_AIM OF THE TASK:_ Convert the records below into a Markdown table with the columns "No." and "Line", numbering each row and skipping blank lines. Leave the pictures out of your answer.

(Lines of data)
■ ■ ■
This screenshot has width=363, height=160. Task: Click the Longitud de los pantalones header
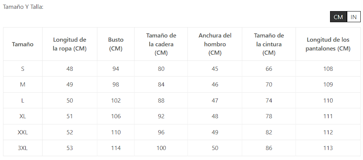pyautogui.click(x=328, y=44)
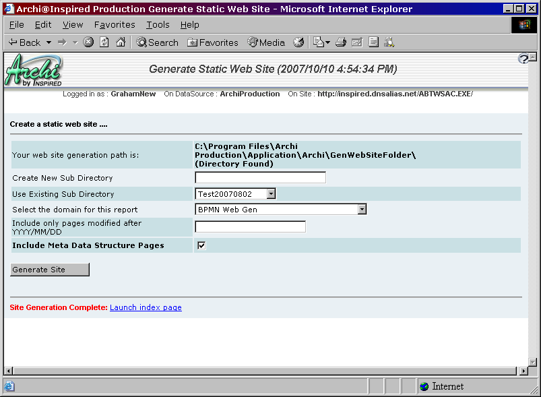Uncheck Include Meta Data Structure Pages
Screen dimensions: 541x397
pos(201,245)
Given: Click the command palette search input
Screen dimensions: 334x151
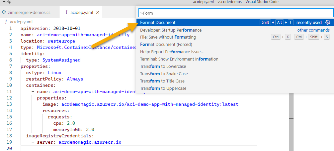Looking at the screenshot, I should tap(236, 13).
■ ■ ■
_EXERCISE RESPONSE:_
| No. | Line |
|---|---|
| 1 | This screenshot has width=363, height=160. Task: Click the Longitud de los pantalones header |
| 2 | pyautogui.click(x=328, y=44) |
| 3 | Uncheck Include Meta Data Structure Pages |
| 4 | Screen dimensions: 541x397 |
| 5 | pos(201,245) |
| 6 | Given: Click the command palette search input |
| 7 | Screen dimensions: 334x151 |
| 8 | Looking at the screenshot, I should tap(236, 13). |